## EXERCISE AIM
Please quote every one of the rows below word for word, keeping each line unchanged and in the same order.

## GIVEN ENTRIES
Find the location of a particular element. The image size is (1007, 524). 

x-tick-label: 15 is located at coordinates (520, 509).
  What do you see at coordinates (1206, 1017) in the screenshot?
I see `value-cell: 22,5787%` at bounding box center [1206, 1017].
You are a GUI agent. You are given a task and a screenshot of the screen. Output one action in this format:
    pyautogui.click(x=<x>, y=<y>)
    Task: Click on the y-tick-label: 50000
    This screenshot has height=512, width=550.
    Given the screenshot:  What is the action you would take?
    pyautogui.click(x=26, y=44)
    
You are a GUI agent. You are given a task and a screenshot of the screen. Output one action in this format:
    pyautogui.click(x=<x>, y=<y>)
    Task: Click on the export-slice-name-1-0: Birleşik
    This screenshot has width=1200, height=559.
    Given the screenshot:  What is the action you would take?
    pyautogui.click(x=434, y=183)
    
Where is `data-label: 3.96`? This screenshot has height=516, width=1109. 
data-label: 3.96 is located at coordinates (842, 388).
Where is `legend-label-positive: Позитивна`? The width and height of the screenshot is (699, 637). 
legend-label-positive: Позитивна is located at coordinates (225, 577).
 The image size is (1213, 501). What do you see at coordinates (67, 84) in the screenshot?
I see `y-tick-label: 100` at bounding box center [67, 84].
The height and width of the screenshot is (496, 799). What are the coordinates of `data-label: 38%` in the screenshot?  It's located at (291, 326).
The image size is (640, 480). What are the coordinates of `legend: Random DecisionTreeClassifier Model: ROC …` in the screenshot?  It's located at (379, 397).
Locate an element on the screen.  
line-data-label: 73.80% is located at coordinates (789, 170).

## RESPONSE FOR THIS EXERCISE
Find the location of a particular element. The image size is (1007, 524). 

x-tick-label: 15 is located at coordinates (520, 509).
  What do you see at coordinates (1206, 1017) in the screenshot?
I see `value-cell: 22,5787%` at bounding box center [1206, 1017].
You are a GUI agent. You are given a task and a screenshot of the screen. Output one action in this format:
    pyautogui.click(x=<x>, y=<y>)
    Task: Click on the y-tick-label: 50000
    This screenshot has height=512, width=550.
    Given the screenshot:  What is the action you would take?
    pyautogui.click(x=26, y=44)
    
You are a GUI agent. You are given a task and a screenshot of the screen. Output one action in this format:
    pyautogui.click(x=<x>, y=<y>)
    Task: Click on the export-slice-name-1-0: Birleşik
    This screenshot has width=1200, height=559.
    Given the screenshot:  What is the action you would take?
    pyautogui.click(x=434, y=183)
    
Where is `data-label: 3.96`? This screenshot has height=516, width=1109. 
data-label: 3.96 is located at coordinates (842, 388).
Where is `legend-label-positive: Позитивна`? The width and height of the screenshot is (699, 637). 
legend-label-positive: Позитивна is located at coordinates (225, 577).
 The image size is (1213, 501). What do you see at coordinates (67, 84) in the screenshot?
I see `y-tick-label: 100` at bounding box center [67, 84].
The height and width of the screenshot is (496, 799). What are the coordinates of `data-label: 38%` in the screenshot?  It's located at (291, 326).
The image size is (640, 480). What are the coordinates of `legend: Random DecisionTreeClassifier Model: ROC …` in the screenshot?  It's located at (379, 397).
Locate an element on the screen.  
line-data-label: 73.80% is located at coordinates (789, 170).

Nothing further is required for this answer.